Recently, I published my first python package. In this series I want to briefly outline how I built yflive from start to finish. Moreover, I want to focus on some of the nuances that made my life easier while building and maintaining my own package.
Please keep in mind, that I am not an expert on this topic. I am simply sharing my experience.
For the sake of readability and my mental sanity I shall split this up into multiple posts... 😃
Building a python package has helped me gain a better understanding of opensource and the python universe. A package in itself forces you to compile a set of functionalities together, allowing you to work more thoroughly. For me personally this was a big help, as I tend to stray away from personal projects as soon as something 'new' and 'exciting' comes along. (Also the reason why I built yflive...).
As something intended to be publicised, I found myself writing cleaner code because I new other people would eventually see it.

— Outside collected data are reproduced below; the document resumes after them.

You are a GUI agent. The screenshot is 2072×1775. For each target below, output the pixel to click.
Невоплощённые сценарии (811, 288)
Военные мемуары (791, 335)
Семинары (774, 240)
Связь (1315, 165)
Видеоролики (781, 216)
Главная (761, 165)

Sloppy code/documentation may be fine in personal projects. However, adopting a clean style has helped me stay focused on writing code that matters, without having to repeatedly go back to understand older components. This allows you to stay focused on a single project at a time and gives you the opportunity to switch between different projects without a lot of overhead.
Well, this is kinda up to you...
I'm guessing you might have an idea as you're reading this. Or you've already publish a python package. On the other hand, it could be, that your reading this out of pure interest and don't have an idea yet.
In any case, I suggest you wait until an opportunity presents itself. Don't force yourself.
I built yflive as part of a larger project (a framework for live-testing stock trading strategies) after discovering there was no good, reliable and free way of getting my hands on some real-time stock data. I did some research and discovered, my approach hadn't been published yet.
Because I already new what I wanted to build and why I wanted to build it, I had a clear path to follow.
In the following couple posts I want to give you an understanding of how to build your own python package, how to publish it and how to maintain it.
As I previously said, I am not an expert and I can only speak from personal experience.